▸ **GOAL**
Rewrite the records below, replacing every occurrence of "computer-use agent" with "desktop automation assistant" and leaving everything else unchanged.

== PROVIDED MATERIAL ==

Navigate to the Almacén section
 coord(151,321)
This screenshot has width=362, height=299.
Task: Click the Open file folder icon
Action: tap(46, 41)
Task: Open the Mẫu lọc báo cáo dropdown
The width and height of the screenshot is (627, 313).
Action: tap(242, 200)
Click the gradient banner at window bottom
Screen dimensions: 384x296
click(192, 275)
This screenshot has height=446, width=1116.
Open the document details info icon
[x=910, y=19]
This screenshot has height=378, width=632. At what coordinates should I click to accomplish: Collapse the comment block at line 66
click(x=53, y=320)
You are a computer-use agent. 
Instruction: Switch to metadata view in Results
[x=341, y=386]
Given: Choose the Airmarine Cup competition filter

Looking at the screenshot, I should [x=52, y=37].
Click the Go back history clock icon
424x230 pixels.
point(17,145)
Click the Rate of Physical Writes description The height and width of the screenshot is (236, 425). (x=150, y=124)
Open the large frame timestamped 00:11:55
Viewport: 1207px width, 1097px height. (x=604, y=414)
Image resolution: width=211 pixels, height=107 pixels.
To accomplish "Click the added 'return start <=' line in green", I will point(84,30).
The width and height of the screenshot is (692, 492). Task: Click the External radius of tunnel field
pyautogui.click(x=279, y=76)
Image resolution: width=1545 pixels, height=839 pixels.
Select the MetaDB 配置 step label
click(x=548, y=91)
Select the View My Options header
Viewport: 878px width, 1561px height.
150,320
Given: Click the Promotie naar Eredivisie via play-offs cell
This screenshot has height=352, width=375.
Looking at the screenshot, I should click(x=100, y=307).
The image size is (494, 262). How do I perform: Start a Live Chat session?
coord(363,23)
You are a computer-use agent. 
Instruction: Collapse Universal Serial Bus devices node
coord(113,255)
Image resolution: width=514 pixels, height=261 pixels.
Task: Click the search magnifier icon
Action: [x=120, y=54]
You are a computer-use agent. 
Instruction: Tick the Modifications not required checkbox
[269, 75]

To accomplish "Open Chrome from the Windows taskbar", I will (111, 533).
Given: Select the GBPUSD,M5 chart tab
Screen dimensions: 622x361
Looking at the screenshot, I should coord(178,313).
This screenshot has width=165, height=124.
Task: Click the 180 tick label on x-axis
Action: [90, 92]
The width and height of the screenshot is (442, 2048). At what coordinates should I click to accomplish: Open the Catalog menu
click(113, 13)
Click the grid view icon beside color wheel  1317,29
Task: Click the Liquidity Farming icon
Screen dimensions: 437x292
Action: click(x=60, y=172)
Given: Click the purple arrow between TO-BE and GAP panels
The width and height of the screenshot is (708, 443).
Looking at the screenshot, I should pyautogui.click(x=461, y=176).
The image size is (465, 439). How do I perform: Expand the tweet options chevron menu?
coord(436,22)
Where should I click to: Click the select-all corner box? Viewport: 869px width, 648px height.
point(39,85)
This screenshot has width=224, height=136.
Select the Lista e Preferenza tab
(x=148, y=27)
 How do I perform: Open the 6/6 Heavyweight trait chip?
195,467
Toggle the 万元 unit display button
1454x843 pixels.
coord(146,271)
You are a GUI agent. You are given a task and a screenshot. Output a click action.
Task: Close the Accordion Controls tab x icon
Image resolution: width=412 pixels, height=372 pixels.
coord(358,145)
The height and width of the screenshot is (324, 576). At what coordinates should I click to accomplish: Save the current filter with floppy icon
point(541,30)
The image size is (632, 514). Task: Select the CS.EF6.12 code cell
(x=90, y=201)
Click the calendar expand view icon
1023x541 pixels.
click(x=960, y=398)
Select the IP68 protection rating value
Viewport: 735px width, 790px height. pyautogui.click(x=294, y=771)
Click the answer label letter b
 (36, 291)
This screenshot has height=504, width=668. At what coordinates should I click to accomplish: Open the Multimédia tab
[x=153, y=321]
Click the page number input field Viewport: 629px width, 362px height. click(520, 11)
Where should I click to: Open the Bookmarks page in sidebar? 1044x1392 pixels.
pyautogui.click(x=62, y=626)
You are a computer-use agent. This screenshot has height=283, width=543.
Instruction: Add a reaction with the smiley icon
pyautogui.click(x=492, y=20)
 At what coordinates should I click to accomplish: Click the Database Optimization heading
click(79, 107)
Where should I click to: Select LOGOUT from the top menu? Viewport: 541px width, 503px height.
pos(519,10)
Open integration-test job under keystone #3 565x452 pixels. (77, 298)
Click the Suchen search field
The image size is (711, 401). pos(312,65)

===

▸ **EXERCISE RESULT**
Navigate to the Almacén section
 coord(151,321)
This screenshot has width=362, height=299.
Task: Click the Open file folder icon
Action: tap(46, 41)
Task: Open the Mẫu lọc báo cáo dropdown
The width and height of the screenshot is (627, 313).
Action: tap(242, 200)
Click the gradient banner at window bottom
Screen dimensions: 384x296
click(192, 275)
This screenshot has height=446, width=1116.
Open the document details info icon
[x=910, y=19]
This screenshot has height=378, width=632. At what coordinates should I click to accomplish: Collapse the comment block at line 66
click(x=53, y=320)
You are a desktop automation assistant. 
Instruction: Switch to metadata view in Results
[x=341, y=386]
Given: Choose the Airmarine Cup competition filter

Looking at the screenshot, I should [x=52, y=37].
Click the Go back history clock icon
424x230 pixels.
point(17,145)
Click the Rate of Physical Writes description The height and width of the screenshot is (236, 425). (x=150, y=124)
Open the large frame timestamped 00:11:55
Viewport: 1207px width, 1097px height. (x=604, y=414)
Image resolution: width=211 pixels, height=107 pixels.
To accomplish "Click the added 'return start <=' line in green", I will point(84,30).
The width and height of the screenshot is (692, 492). Task: Click the External radius of tunnel field
pyautogui.click(x=279, y=76)
Image resolution: width=1545 pixels, height=839 pixels.
Select the MetaDB 配置 step label
click(x=548, y=91)
Select the View My Options header
Viewport: 878px width, 1561px height.
150,320
Given: Click the Promotie naar Eredivisie via play-offs cell
This screenshot has height=352, width=375.
Looking at the screenshot, I should click(x=100, y=307).
The image size is (494, 262). How do I perform: Start a Live Chat session?
coord(363,23)
You are a desktop automation assistant. 
Instruction: Collapse Universal Serial Bus devices node
coord(113,255)
Image resolution: width=514 pixels, height=261 pixels.
Task: Click the search magnifier icon
Action: [x=120, y=54]
You are a desktop automation assistant. 
Instruction: Tick the Modifications not required checkbox
[269, 75]

To accomplish "Open Chrome from the Windows taskbar", I will (111, 533).
Given: Select the GBPUSD,M5 chart tab
Screen dimensions: 622x361
Looking at the screenshot, I should coord(178,313).
This screenshot has width=165, height=124.
Task: Click the 180 tick label on x-axis
Action: [90, 92]
The width and height of the screenshot is (442, 2048). At what coordinates should I click to accomplish: Open the Catalog menu
click(113, 13)
Click the grid view icon beside color wheel  1317,29
Task: Click the Liquidity Farming icon
Screen dimensions: 437x292
Action: click(x=60, y=172)
Given: Click the purple arrow between TO-BE and GAP panels
The width and height of the screenshot is (708, 443).
Looking at the screenshot, I should pyautogui.click(x=461, y=176).
The image size is (465, 439). How do I perform: Expand the tweet options chevron menu?
coord(436,22)
Where should I click to: Click the select-all corner box? Viewport: 869px width, 648px height.
point(39,85)
This screenshot has width=224, height=136.
Select the Lista e Preferenza tab
(x=148, y=27)
 How do I perform: Open the 6/6 Heavyweight trait chip?
195,467
Toggle the 万元 unit display button
1454x843 pixels.
coord(146,271)
You are a GUI agent. You are given a task and a screenshot. Output a click action.
Task: Close the Accordion Controls tab x icon
Image resolution: width=412 pixels, height=372 pixels.
coord(358,145)
The height and width of the screenshot is (324, 576). At what coordinates should I click to accomplish: Save the current filter with floppy icon
point(541,30)
The image size is (632, 514). Task: Select the CS.EF6.12 code cell
(x=90, y=201)
Click the calendar expand view icon
1023x541 pixels.
click(x=960, y=398)
Select the IP68 protection rating value
Viewport: 735px width, 790px height. pyautogui.click(x=294, y=771)
Click the answer label letter b
 (36, 291)
This screenshot has height=504, width=668. At what coordinates should I click to accomplish: Open the Multimédia tab
[x=153, y=321]
Click the page number input field Viewport: 629px width, 362px height. click(520, 11)
Where should I click to: Open the Bookmarks page in sidebar? 1044x1392 pixels.
pyautogui.click(x=62, y=626)
You are a desktop automation assistant. This screenshot has height=283, width=543.
Instruction: Add a reaction with the smiley icon
pyautogui.click(x=492, y=20)
 At what coordinates should I click to accomplish: Click the Database Optimization heading
click(79, 107)
Where should I click to: Select LOGOUT from the top menu? Viewport: 541px width, 503px height.
pos(519,10)
Open integration-test job under keystone #3 565x452 pixels. (77, 298)
Click the Suchen search field
The image size is (711, 401). pos(312,65)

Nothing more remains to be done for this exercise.